Strijd om een verzakt pand in Amsterdam: deze huurders willen hun huis niet opgeven

Reportage

Huurconflict De gemeente Amsterdam laat enkele huurpanden sluiten wegens instortingsgevaar. Was het overmacht, zoals de eigenaar zegt, of moedwillige verwaarlozing? De huurders stapten naar de rechter.

Links: Fleur Welter en Agnes Zuiker (rechts) op de Admiraal de Ruijterweg. Rechtsboven: een schraag in de gang. Rechtsonder: haastig verlaten keuken.
Links: Fleur Welter en Agnes Zuiker (rechts) op de Admiraal de Ruijterweg. Rechtsboven: een schraag in de gang. Rechtsonder: haastig verlaten keuken.

Aan de Admiraal de Ruijterweg 70 in Amsterdam rolt een knikker vanzelf van de ene kant van het huis naar de andere, alsof een reus het pand heeft opgetild en scheefjes in de lucht houdt. Door een verzakte fundering loopt het hoogteverschil tussen straat- en tuinzijde op tot wel twintig centimeter.

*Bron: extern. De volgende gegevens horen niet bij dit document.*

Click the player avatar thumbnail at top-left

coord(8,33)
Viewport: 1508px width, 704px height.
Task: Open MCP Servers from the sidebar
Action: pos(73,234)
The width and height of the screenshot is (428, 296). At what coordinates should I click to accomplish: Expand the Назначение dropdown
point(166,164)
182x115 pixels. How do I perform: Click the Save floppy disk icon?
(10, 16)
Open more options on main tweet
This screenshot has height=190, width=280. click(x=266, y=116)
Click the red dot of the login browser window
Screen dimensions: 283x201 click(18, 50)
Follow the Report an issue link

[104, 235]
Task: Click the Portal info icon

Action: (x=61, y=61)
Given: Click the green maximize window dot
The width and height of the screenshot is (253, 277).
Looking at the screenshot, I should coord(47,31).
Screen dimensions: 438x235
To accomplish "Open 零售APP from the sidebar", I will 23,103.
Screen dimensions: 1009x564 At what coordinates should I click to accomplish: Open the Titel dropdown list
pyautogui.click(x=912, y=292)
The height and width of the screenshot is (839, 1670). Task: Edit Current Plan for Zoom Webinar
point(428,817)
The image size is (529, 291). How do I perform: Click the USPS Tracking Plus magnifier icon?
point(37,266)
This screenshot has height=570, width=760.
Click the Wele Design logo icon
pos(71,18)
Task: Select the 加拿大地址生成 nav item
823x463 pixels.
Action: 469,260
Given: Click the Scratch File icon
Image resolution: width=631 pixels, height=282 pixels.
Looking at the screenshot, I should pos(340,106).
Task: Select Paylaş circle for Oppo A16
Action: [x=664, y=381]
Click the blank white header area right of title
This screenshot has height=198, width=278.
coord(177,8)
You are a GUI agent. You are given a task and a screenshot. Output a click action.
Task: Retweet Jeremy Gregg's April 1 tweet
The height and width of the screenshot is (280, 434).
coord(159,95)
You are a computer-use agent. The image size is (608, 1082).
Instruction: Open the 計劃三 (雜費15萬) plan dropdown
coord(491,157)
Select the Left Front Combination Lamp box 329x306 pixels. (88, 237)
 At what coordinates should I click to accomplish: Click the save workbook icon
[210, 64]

Huurder Agnes Zuiker (61) wandelt een paar passen met de knikker mee terwijl ze beschrijft hoe ze haar appartement op de tweede verdieping langzaam onder haar voeten voelde wegzakken. „Soms dacht ik: heb ik nou te veel gedronken?”

In de winter van 2020 ging de balkondeur niet meer dicht; een paar maanden later voelden de meters van haar bed naar de badkamer aan als „bergbeklimmen”. Ten slotte plakte de gemeente op 30 juli 2021 het omineuze briefje op de voordeur: wegens instortingsgevaar werd het pand gesloten. De bewoners kregen vier dagen om hun spullen te pakken.

Ontbinding huurcontract

Hoe het zover heeft kunnen komen, daarover boog de Amsterdamse rechtbank zich recentelijk in de zaken die Zuiker en haar buurvrouw Fleur Welter (41) tegen eigenaar Dewbell en beheerder Rappange hadden aangespannen. Zuiker en Welter – die met haar negenjarige dochter op vakantie was toen de gemeente hun huis sloot – vechten de „buitengerechtelijke ontbinding” van hun huurcontracten aan.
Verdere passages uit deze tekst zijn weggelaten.